McClure in port in Brockport August 9
The replica schooner Lois McClure will be in port in the Village of Brockport just prior to the beginning of the Brockport Arts Festival.
Brockport Deputy Mayor Bill Andrews says the McClure will stop August 9 in Brockport near the Visitors Center.
The Lois McClure will hold an open house from 5-8 p.m. “We hope to have Bill Hullfish and the Golden Eagle String Band perform canal songs during that time,” Andrews says.
Originally, the Lois McClure was to stop in Brockport in late June, but heavy rains and high water in the Mohawk River delayed the scheduled 2013 Summer Tour by several weeks. This year’s tour is being held to commemorate the War of 1812 Bicentennial and the 200th anniversary of Commodore Oliver Hazard Perry’s Victory at the Battle of Lake Erie.
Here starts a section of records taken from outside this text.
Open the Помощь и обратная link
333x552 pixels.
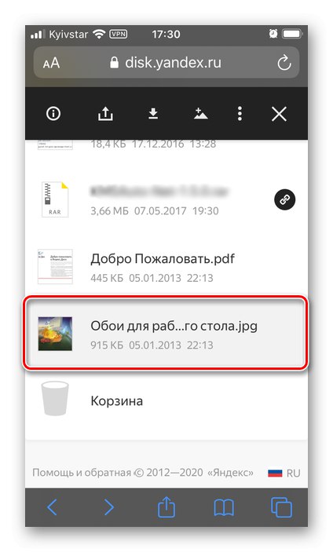click(82, 473)
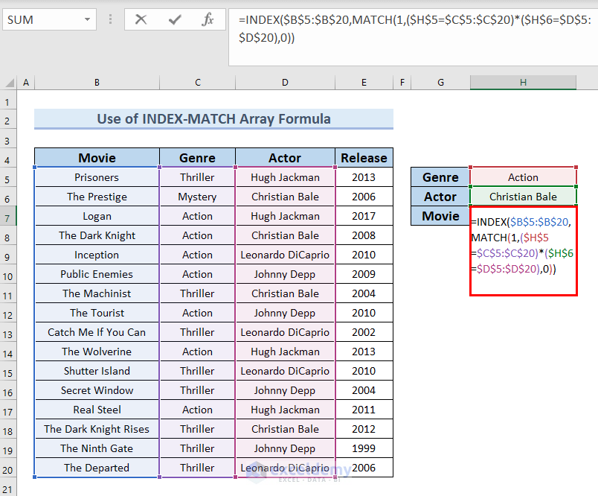Select the Inception movie cell
This screenshot has height=496, width=598.
(x=97, y=255)
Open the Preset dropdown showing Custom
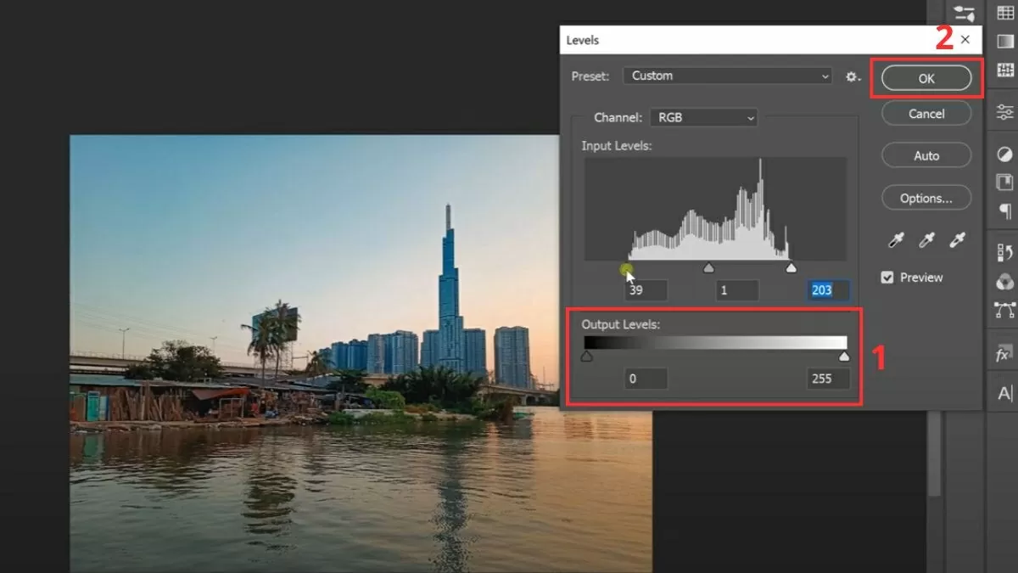This screenshot has height=573, width=1018. [727, 76]
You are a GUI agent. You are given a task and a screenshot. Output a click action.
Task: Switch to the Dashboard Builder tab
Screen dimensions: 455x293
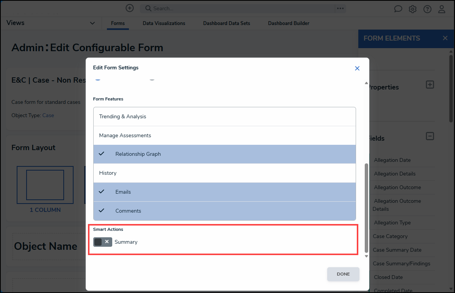289,23
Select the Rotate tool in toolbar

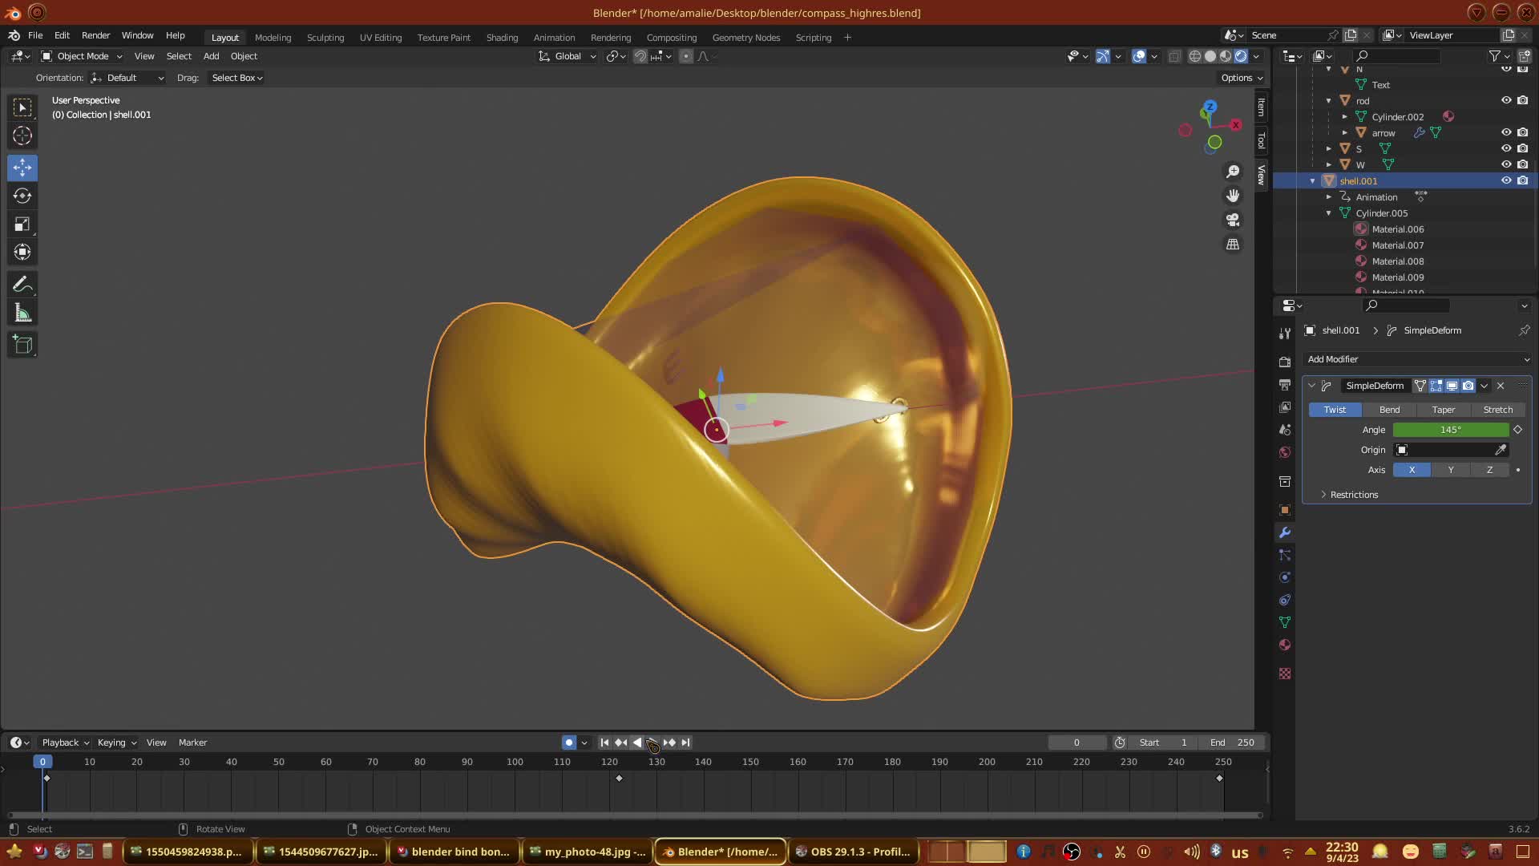coord(22,196)
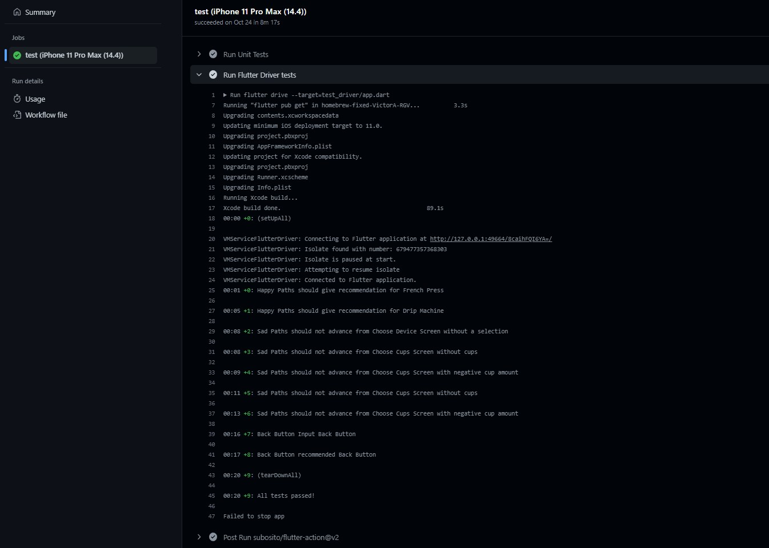Expand the Post Run subosito/flutter-action@v2 step
Screen dimensions: 769x548
click(x=199, y=537)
“The shipbuilding races and naval battles of 1813 helped to determine the outcome of the War of 1812, and left a legacy of shipwrecks beneath the waters of the Great Lakes, St. Lawrence River and Lake Champlain,” says Art Cohn, Special Project Director. “Our dynamic outreach program explores history where it happened, on the anniversary of the cross-border war that ushered in 200 years of peace.”
Many ports on the tour played significant roles during the War of 1812, officials say, and in recent years, a tangible legacy of shipwrecks from the War of 1812 has been discovered at the bottom of the lakes and waterways where naval history was made.
The Lois McClure was built by Lake Champlain Maritime Museum shipwrights and volunteers on the Burlington waterfront and is based on two shipwrecks of 1862-class canal schooners discovered in Lake Champlain.
Since 2004, the schooner has cruised Lake Champlain, the Hudson and St. Lawrence Rivers, and the Erie Canal System, and has visited over 115 communities.